Spring is also when Tuscany is visually at its most cinematic: the cypress avenues impossibly green, the hillsides embroidered with red poppies, the light arriving soft and gold rather than the scalding white of August. Dining at Ristorante Maremmana in this window — perhaps at lunch on the panoramic terrace, or at a sunset dinner overlooking the vines — is an experience that places food in its fullest context. The kitchen is not isolated from the landscape; it is an extension of it.
It is worth noting, too, that spring offers the practical gift of availability. Summer in Tuscany — especially its more famous corridors, from Florence to Siena — belongs to the crowds. The Maremma has always been quieter, more itself. In spring, Conti di San Bonifacio and its restaurant can be experienced at the pace for which they were designed: unhurried, intimate, and entirely focused on the pleasure of the present moment.
Tuscany is, by international consensus, the cradle of Italian gastronomy. But what strikes visiting food lovers when they encounter it seriously — not in a tourist trattoria, but somewhere like Ristorante Maremmana — is how much its genius lies in restraint.
Tuscan cooking is not complex in the way that French haute cuisine is complex, with its intricate reductions and architectural presentations. Its complexity is ecological and temporal: it asks that you understand why this ingredient, now, in this place, prepared simply enough to step aside for its own flavour, constitutes a kind of perfection. The ribollita — that twice-cooked bean and bread soup that tastes of nothing except Tuscany in winter — is not sophisticated. It is wise.

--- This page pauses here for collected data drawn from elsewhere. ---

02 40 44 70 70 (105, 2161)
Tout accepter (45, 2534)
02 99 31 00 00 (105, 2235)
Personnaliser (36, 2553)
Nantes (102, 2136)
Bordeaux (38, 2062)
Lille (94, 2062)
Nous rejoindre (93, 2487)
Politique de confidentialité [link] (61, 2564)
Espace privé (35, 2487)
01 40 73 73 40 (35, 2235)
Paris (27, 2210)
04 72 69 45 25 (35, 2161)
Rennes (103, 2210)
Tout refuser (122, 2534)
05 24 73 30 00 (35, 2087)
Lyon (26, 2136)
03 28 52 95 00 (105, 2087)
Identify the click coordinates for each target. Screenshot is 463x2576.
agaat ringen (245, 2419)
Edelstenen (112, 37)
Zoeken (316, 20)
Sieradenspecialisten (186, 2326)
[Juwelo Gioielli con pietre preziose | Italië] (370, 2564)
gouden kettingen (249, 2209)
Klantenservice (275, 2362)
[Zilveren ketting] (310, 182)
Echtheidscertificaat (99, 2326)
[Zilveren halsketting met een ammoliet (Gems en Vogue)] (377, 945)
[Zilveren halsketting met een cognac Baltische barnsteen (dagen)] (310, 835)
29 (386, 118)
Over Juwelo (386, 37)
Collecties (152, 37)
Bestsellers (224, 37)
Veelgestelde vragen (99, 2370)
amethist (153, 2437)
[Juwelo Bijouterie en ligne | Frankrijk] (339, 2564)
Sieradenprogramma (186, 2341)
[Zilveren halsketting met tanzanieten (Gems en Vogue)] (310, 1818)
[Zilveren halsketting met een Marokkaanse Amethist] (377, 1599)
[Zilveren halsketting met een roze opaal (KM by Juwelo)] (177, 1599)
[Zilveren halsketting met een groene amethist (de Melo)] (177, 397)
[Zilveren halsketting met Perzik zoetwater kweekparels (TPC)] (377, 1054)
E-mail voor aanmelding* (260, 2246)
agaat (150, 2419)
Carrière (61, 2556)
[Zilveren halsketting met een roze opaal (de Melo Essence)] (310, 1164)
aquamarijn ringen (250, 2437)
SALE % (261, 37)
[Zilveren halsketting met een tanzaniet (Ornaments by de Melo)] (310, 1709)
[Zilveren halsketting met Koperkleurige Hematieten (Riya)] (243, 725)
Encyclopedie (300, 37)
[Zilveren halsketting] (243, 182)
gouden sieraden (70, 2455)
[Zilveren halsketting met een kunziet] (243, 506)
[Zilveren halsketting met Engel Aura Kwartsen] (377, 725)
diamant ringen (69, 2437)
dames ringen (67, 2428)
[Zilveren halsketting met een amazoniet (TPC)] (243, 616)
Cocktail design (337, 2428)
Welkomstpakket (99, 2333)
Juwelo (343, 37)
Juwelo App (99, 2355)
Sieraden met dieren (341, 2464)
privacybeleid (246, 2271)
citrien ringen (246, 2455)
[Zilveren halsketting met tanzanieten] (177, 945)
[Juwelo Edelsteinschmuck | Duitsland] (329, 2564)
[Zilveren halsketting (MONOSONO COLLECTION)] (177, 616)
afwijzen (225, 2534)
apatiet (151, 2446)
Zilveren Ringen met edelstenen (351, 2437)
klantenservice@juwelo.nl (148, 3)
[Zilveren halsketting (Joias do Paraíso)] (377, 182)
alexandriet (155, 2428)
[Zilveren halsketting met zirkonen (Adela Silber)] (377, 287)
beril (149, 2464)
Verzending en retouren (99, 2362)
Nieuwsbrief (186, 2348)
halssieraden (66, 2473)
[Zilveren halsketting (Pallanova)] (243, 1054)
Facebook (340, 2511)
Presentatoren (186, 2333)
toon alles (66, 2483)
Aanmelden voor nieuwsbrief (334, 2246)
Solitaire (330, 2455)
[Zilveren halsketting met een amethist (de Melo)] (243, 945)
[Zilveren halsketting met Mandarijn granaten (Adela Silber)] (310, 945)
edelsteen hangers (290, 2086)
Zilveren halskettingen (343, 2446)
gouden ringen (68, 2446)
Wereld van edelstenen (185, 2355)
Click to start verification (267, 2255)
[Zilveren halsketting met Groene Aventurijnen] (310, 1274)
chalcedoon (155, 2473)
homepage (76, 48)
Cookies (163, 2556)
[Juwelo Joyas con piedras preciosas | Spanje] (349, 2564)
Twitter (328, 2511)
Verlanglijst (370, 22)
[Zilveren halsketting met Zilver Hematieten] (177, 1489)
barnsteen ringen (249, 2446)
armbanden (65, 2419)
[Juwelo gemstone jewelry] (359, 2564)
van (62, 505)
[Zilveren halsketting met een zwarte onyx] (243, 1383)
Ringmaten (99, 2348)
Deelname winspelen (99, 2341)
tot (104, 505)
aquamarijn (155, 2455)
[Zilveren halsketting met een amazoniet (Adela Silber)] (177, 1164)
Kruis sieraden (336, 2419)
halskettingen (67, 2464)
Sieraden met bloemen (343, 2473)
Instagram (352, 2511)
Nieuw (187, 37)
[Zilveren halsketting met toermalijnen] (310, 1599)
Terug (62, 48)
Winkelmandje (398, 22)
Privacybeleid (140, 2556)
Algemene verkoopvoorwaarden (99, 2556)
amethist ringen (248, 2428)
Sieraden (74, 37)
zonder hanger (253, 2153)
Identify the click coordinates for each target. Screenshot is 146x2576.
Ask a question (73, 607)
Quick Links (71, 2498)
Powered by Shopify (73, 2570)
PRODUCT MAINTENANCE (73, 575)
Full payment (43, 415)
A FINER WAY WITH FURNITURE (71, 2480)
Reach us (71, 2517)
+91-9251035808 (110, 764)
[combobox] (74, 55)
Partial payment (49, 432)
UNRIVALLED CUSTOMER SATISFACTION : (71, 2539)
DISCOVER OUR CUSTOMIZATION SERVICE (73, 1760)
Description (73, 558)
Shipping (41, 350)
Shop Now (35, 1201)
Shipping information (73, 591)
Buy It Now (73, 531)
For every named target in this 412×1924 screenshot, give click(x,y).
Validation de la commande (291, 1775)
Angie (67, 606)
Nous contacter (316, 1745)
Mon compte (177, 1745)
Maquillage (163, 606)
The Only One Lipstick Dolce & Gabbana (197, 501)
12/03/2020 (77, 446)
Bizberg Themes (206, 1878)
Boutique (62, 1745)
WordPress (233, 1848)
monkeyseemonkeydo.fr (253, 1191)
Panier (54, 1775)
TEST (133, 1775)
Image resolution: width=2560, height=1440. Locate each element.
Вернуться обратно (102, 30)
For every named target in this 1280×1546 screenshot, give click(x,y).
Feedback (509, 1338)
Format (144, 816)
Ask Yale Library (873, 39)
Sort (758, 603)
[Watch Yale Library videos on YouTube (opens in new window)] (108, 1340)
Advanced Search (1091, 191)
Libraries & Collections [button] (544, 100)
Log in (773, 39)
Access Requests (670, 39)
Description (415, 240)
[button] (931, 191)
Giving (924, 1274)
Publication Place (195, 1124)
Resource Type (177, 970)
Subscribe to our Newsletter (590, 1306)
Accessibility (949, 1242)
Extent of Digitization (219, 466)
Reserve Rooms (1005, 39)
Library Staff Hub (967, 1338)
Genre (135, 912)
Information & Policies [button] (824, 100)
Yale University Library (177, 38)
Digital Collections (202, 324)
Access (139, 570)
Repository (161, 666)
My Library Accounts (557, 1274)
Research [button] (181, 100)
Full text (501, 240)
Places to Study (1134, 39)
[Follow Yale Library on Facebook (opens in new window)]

Foreigners are frequently surprised to discover that what reads, from a menu, as modesty — a bruschetta, a bowl of beans, a grilled cut of steak — requires of its maker an almost philosophical commitment to sourcing. The bread must be the right Tuscan loaf, unsalted in the tradition of the region. The beans must be Zolfini or Sorana: heirloom varieties with histories as specific as a wine estate’s. The bistecca must be from a Chianina or Maremmana animal, raised slowly, seasoned with restraint, and grilled over wood rather than gas.
At Ristorante Maremmana, the menu honours this tradition while refusing to be imprisoned by it. The kitchen brings what the restaurant’s own description calls “an innovative twist” — contemporary technique applied to deeply regional ingredients, presented with the visual confidence of modern Italian dining, while remaining anchored to the landscape visible through the dining room windows.
For visitors from the United Kingdom, Northern Europe, or North America, where the word “organic” has sometimes been diluted into marketing shorthand, experiencing it here as a complete agricultural and culinary philosophy is genuinely transformative. This is not a farm-to-table concept grafted onto an urban restaurant. The farm is the table. And the table is extraordinary.
Ristorante Maremmana is open for both lunch and dinner, and is accessible to guests staying at the resort as well as to outside visitors who reserve in advance. The restaurant occupies a panoramic hilltop position above the vines of Conti di San Bonifacio in Gavorrano, in the province of Grosseto — Southern Tuscany’s most rewarding and least visited province.
During spring and early summer, lunch on the terrace with vineyard views is the defining experience. As the season progresses, sunset dinners overlooking the olive groves take precedence. Private dining can be arranged for special occasions. Culinary experiences — including estate wine tastings and olive oil education — are available separately and can be combined with a stay in one of the resort’s suites for a complete Tuscan immersion.